In June 1940 Czernowitz was occupied by Soviet troops. Subsequently, Jews were herded into a ghetto. It was during this period that Celan learned Russian and began to translate poems by Sergei Yesenin.
After the Soviets lost control of Czernowitz to a fascist Romanian regime allied with the Nazis, Celan’s parents were deported to an internment camp in Transnistria[4] in the summer of 1942, where his father died of typhus and his mother was murdered by a shot to the neck. Paul Celan managed to escape arrest until conscripted for labor service in Southern Moldavia, where he worked at building roads.
The Romanian labor camp was dissolved in February 1944 and Celan returned to Bukovina, which had been re-occupied by the Soviets and annexed to the Ukraine. For a time, Celan is reported to have worked as a ‘field surgeon’ in a psychiatric unit. Later, he left the Soviet Union for Bucharest, working as a publisher’s reader and translator of Russian texts into Romanian. (It was then that he adopted the spelling ‘Ancel’ for his surname.)
Celan succeeded in leaving Romania illegally for Vienna in December 1947, but stayed there only until July of the following year. After the publication in Austria of his first book of poems, Der Sand aus den Urnen (A. Sexl, 1948), which he withdrew because of the many misprints it contained, he settled in Paris, where he took up the study of German literature. In 1950 he obtained his ‘License’ and became a lecturer in German literature at the École Normale Supérieure.
After his marriage in 1952 to the graphic artist Gisèle Lestrange — who contributed etchings to several limited editions of poems by Celan — Paris remained his home until his suicide by drowning in the Seine on or around April 19/20 1970, at the age of forty-nine.
It has been said that Paul Celan is the greatest German-language poet after Rilke.
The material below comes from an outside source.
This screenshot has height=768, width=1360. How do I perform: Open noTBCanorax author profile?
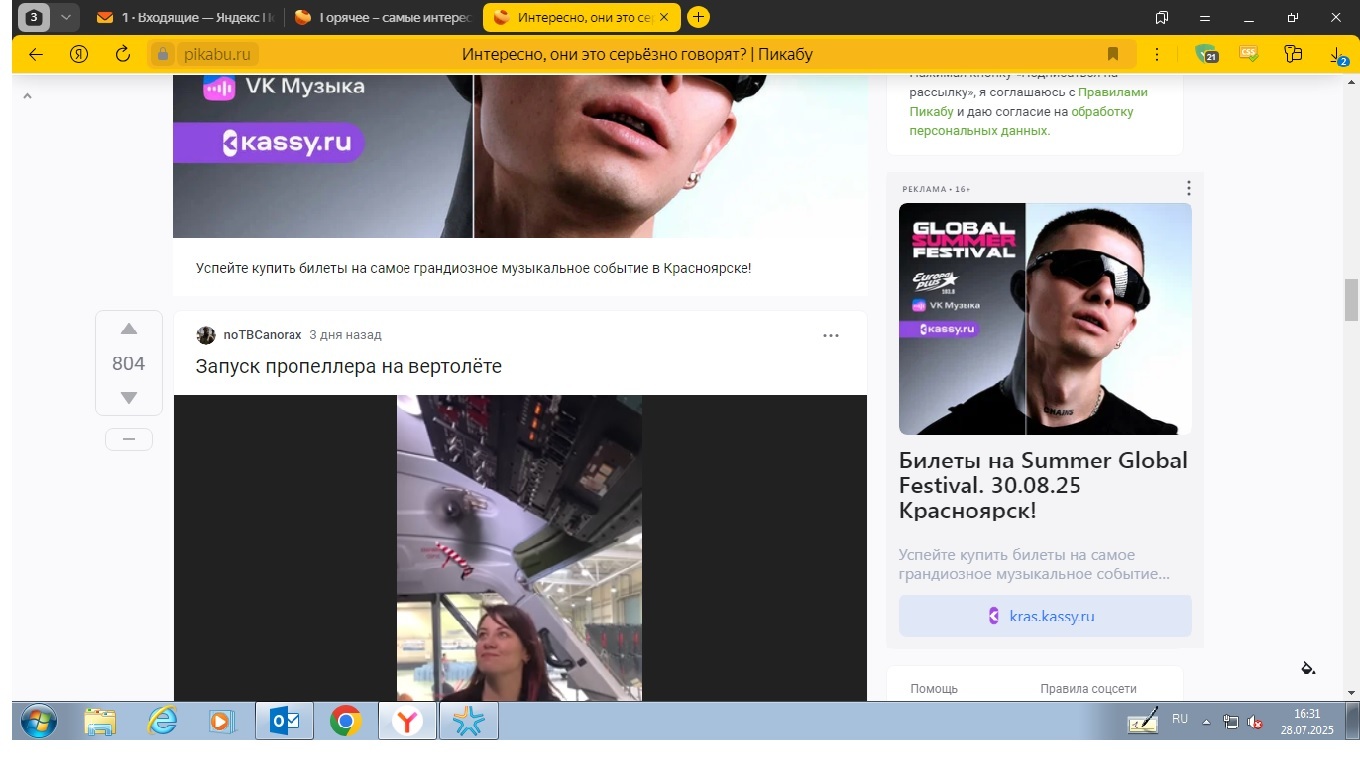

[Extract (revised) from Paul Celan Reads Paul Celan (Toronto: Beautiful Outlaw, 2004).]
[1] Jorge Luis Borges, “The Riddle of Poetry” from The Craft of Verse: The Norton Lectures (Boston: Harvard University Press, 2000): 17.
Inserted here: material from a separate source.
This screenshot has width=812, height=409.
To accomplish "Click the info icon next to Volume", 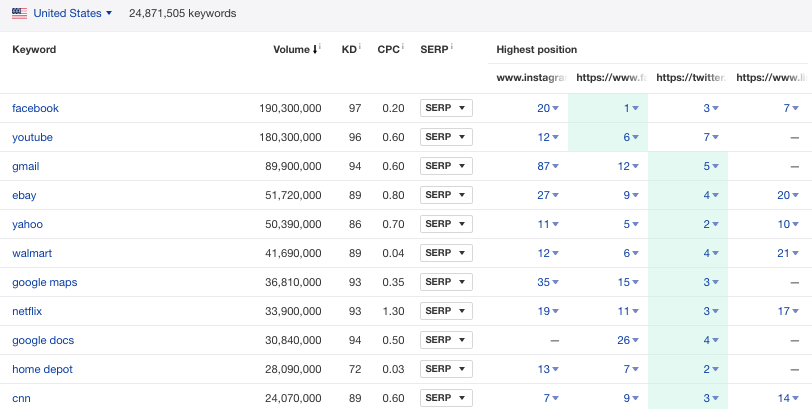I will (x=320, y=47).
[2] Rosmarie Waldrop, Paul Celan: Collected Prose (New York: Routledge, 2003): 47.
[3] Susan H. Gillespie The Correspondence of Paul Celan & Ilana Shmueli (Riverdale, New York: The Sheep Meadow Press, 2010): 164
[4] Transnistria is an artificial geographic term, created in World War II, referring to the part of the Ukraine conquered by German and Romanian troops in the summer of 1941. Before the war, this area had a Jewish population of 300,000. Tens of thousands of them were slaughtered by Einsatzgruppe D, and by German and Romanian forces. When Transnistria was occupied it was used for the concentration of the Jews of Bessarabia, Bukovina, and northern Moldavia who were expelled on the direct order of Ion Antonescu.